#### [Prompt]
Reproduce, word for word, the rows from the one containing "You are a computer-use" through the one containing "coord(587,503)", including both, and nothing else.

(Rows for pointing at text and elements)
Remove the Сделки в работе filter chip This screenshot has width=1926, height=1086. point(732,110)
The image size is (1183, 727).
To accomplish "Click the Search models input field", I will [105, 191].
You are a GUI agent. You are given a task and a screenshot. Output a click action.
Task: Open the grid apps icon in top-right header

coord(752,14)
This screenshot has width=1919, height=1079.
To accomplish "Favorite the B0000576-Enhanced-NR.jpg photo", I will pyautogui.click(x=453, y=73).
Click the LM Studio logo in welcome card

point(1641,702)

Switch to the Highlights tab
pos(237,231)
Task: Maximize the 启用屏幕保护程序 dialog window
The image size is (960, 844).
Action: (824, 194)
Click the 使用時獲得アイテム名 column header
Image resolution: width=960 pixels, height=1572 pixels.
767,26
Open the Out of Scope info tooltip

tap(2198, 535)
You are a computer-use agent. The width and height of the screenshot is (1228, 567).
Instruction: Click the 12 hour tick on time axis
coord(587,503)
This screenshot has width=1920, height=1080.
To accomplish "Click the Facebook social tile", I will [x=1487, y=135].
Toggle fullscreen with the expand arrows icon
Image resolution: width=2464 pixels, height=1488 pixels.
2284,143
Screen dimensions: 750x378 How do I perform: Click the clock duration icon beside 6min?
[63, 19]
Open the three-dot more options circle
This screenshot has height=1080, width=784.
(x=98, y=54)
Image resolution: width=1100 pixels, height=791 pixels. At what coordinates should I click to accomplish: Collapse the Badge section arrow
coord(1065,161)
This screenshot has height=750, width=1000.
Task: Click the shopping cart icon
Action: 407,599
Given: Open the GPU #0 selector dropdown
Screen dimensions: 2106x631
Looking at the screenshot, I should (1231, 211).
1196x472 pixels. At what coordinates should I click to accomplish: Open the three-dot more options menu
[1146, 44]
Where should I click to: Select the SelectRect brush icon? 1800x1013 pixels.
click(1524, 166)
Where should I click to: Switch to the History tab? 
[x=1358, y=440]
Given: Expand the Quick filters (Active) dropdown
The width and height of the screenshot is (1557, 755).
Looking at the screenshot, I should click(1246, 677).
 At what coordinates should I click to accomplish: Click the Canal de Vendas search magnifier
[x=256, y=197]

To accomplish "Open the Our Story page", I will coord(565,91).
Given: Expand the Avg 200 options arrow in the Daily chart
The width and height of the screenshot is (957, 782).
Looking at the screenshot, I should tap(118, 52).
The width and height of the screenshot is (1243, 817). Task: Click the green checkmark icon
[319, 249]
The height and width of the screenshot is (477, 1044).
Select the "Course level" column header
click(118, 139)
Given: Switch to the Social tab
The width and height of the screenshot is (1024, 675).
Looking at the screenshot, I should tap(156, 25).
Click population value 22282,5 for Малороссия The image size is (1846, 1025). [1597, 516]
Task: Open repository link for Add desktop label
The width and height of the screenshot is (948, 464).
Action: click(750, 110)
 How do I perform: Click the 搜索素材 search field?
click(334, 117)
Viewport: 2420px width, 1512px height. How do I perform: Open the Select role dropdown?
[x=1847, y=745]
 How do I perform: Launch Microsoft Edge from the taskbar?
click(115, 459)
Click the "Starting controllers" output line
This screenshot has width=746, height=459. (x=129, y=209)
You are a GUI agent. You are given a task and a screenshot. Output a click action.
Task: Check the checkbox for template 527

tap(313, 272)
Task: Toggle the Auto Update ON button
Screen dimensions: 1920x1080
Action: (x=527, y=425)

#### [Exercise answer]
You are a computer-use agent. The width and height of the screenshot is (1228, 567).
Instruction: Click the 12 hour tick on time axis
coord(587,503)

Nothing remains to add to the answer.